On Bastille Day, a group of French guys who Carine (my room-mate) knew had told us they'd pick us up and take us to see the fireworks in Bergerac and after to a party. Being my first proper quatorze juillet, I was brimming with enthusiasm. However when they arrived, their Citroen was spiralling down the road as if it had only three wheels; the lads were what you could only describe as 'rat-arsed'. Carine tried to convince us that it was okay, that they'd only drank beer and wine and that we should still go. Yeah, you first, Carine. So, not only are the French the most abysmal drivers, but they don't consider drinking beer or wine drink driving at all. Not wanting to end my life in a vineyard in the middle of nowhere, I politely declined and ended up watching Gossip Girl in bed instead. Oh well, there's always next year.

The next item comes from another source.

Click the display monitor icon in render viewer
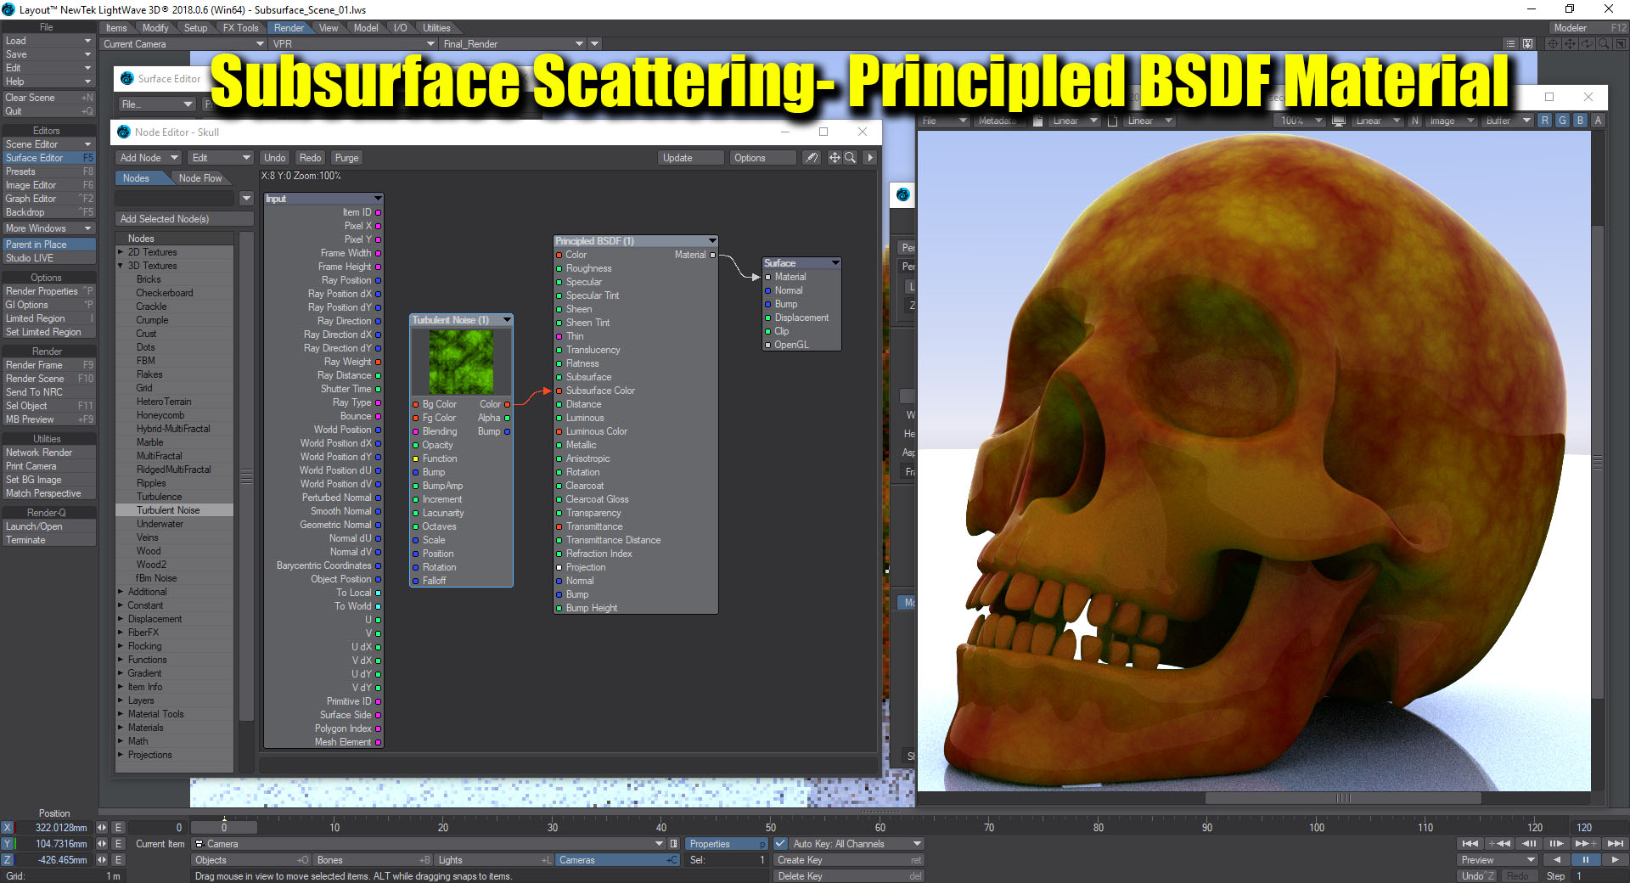The height and width of the screenshot is (883, 1630). (x=1339, y=121)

The most I got to see of Bastille Day...

7. Cheques

In the UK, the cheque is on par with hair mascara, barbed wire tattoos and Gareth Gates- phased out during the early 2000s. In France, however, cheques are one of the most popular methods of payment. I don't know why either. Every shop that I've been in has machines at the till where the cashier inserts your cheque and it prints all the details then you just sign. In theory, it sounds quick and easy but put it into practise and it takes around four/five minutes to do the three copies needed , which when compared to debit cards, is an awful long time. The first time we saw somebody pay with cheque, Charlotte, my Dutch room-mate, looked on with a furrowed brow. "Oh that's what a cheque looks like, I've never seen one before" she told me after I informed her. 

8. Casual Racism

The French are known for their zero tolerance against religion (except if you're Catholic) and consider themselves a secular state; Religious Education is no longer taught in schools and it is an offence to wear any obvious religious attire or promote your religion. Some women still take their chances and wear the Burkha in this area and consequently are victims of casual racism. Nicknamed Ninja Turtles, the poor women are subject to much abuse. In fact, someone even told me that you get bonus points if you hit them down in the car- cue an awkward laugh and a long glance at my phone. Obviously things have only got worse since the Charlie Hebdo attacks in January and it's not uncommon to hear French people just throwing out random insults to attack religions in general. Except Catholicism, of course, because despite being a secular state, you're more than welcome in France if you're a Christian.

9.  Takeaway food

Closely related to point number five about the cost of food in supermarkets, the cost of takeaway food is also through the roof. McDonald's- more commonly known as 'Mac' in France- are more than happy to charge eleven euros for twenty nuggets and three euros for a cheeseburger, which, for me, was probably the thing that shocked me the most since I arrived. The people who I feel most sorry for is the poor students who are being robbed when buying their post night-out takeaway. Or perhaps they don't do that because they're chic- they probably go home to a few rounds of a bread and cheese, actually.

10. Syrup

Finally, something that displeases me the most about living in France is the substitute they offer for cordial. Perhaps this is something that only ruffles my feathers but I am an avid squash drinker; it's cheap, delicious and relatively healthy. The French alternative is called syrup. You can buy syrup in an array of flavours- from iced tea to cola, grenadine to candyfloss and when you want to make your own mouthwash, mint is also available. Of course you don't need me to explain that syrup is just liquid sugar that you mix with water. Every French person that I know has been enamoured by syrup and I've never understood why- what is it they love about indigestion and heartburn all day long? And also, why does it cost so much?



There's not a lot to do in either Sigoules or Monbazillac.

Quick weekly round up- We've had some real mixed weather with thunder and lightening and then temperatures exceeding 35 degrees. I've been to a wine festival and Bordeaux and got chatted up by the French version of Sean Paul in a supermarket- what can I say? I'm irresistible.